Note to self: I need to catch up with this thread!

@Elliot I almost entirely agree with your description of the free torsor, but I would make one small change to step 3. You write "Construct the free torsor on two elements A and B by taking all elements X of the free group of the form X=YZ^{-1}W" but I don't think Y,Z, and W can be arbitrary elements of the free group. I think they have to be only those elements you get by starting with A and B and applying that operation repeatedly to get larger and larger subsets of the free group. Explicitly, let S be a subgroup of the free group on {A,B} and let H(S)={YZ^{-1}W | Y,Z,W \in S}. I'm thinking "H" for "Heap operation". Let T_0={A,B} and define T_n inductively by T_n = T_{n-1} U H(T_{n-1}). Then the free torsor on {A,B} is the union of all the T_n for n=0,1,2, etc. (I think this accurately describes the idea from the last paragraph, but the idea is the more important thing at any rate.) So for example, T_0 = {A,B} so these are both elements of the free torsor. Then we find T_1 = {A,B} U { YZ^{-1}W | Y,Z,W are in {A,B} }. The second set in this union equals {A,B, AB^{-1}A, BA^{-1}B}. Thus T_1={A,B,AB^{-1}A, BA^{-1}B} so each of these are elements of the free torsor. You can keep on doing this but I don't think you are ever able to construct A^{-1} from this procedure. Consequently the free torsor is a strict subset of the free group. What does it look like then? I'll quote from a previous post In general, for the free torsor on X "I expect both the structure group and the torsor itself embed in the free group on X, with the structure group being the subgroup of the free group generated by all elements xy^{-1} with x and y in X, and the torsor itself consisting of all products tx with t in the structure group and x in X. And (A->B)C is represented as AB^{-1}C." Thus a typical element of the free torsor looks like (ab^{-1})(cd^{-1})...(xy^{-1})z with each of the elements a...z belonging to X. In terms of how this is justified the very rough idea is that you can quantify how many heap operations it takes to produce a particular element starting with (the set the torsor is free on, namely) X. Then you can do induction on how many heap operations it takes to form each element in a particular expression.

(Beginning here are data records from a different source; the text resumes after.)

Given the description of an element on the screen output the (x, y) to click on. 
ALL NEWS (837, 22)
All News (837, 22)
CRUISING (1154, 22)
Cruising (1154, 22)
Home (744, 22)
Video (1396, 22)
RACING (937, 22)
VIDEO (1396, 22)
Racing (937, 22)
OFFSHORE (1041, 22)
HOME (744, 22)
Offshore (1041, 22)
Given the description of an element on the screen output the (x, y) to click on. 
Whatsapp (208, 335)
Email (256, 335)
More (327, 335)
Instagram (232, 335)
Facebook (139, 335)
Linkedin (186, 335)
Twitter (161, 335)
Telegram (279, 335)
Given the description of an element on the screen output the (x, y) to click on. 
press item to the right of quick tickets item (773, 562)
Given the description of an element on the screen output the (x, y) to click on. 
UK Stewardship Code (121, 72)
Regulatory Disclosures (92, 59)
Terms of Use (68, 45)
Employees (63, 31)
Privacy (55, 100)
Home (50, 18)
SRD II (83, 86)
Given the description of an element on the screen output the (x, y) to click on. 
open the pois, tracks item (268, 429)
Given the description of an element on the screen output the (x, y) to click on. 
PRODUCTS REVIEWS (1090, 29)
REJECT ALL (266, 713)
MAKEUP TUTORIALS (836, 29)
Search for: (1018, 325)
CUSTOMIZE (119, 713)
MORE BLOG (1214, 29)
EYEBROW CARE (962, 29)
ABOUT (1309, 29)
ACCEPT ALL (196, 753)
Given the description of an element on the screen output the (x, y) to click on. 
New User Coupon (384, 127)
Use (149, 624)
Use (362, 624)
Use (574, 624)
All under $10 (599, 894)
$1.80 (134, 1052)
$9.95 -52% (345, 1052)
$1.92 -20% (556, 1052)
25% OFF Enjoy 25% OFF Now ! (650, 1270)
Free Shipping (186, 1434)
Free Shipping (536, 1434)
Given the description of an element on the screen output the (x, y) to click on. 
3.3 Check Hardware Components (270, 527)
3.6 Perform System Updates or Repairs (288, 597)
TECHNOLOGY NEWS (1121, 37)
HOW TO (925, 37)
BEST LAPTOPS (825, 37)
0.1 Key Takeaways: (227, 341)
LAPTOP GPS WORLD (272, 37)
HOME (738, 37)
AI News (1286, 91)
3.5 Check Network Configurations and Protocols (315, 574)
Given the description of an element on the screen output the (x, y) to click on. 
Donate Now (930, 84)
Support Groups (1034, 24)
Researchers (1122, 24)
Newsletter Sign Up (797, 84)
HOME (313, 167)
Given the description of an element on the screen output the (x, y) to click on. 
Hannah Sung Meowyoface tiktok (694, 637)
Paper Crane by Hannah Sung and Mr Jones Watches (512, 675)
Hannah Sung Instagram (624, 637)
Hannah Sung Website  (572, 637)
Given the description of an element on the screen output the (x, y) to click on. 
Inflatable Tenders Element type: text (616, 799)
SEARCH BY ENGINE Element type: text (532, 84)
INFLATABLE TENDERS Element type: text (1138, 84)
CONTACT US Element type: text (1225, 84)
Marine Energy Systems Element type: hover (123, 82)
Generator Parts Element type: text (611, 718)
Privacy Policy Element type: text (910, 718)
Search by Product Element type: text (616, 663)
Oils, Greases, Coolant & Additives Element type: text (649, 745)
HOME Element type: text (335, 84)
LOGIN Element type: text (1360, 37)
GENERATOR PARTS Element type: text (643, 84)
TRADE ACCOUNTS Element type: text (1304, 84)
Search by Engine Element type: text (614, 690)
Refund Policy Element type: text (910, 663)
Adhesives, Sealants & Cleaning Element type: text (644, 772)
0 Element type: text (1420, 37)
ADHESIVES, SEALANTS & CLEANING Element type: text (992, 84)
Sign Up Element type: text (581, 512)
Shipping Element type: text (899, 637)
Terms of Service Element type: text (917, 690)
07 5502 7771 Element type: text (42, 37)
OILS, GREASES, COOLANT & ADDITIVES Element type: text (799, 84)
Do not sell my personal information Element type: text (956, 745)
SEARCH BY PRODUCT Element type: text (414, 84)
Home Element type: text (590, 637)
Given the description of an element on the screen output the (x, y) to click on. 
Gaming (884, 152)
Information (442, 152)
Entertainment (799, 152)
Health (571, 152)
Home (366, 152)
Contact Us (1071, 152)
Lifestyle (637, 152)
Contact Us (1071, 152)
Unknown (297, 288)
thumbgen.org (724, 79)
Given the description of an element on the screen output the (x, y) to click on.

Thank you for fixing my construction! I see how you have to iteratively construct each "layer" of the torsor; very roughly: you start by writing down the differences, then the differences of differences, then differences of differences of differences and so on forever. Then you can refer to any element of the torsor in a finite sequence of steps by saying what "layer" it is in.

@Elliot Yes, I'm going about it very algebraically. I have all sorts of images in my head of what different things mean, but I can't hold it all in my head at once. I hope once I have the math worked out I can translate it back into pictures 🙂.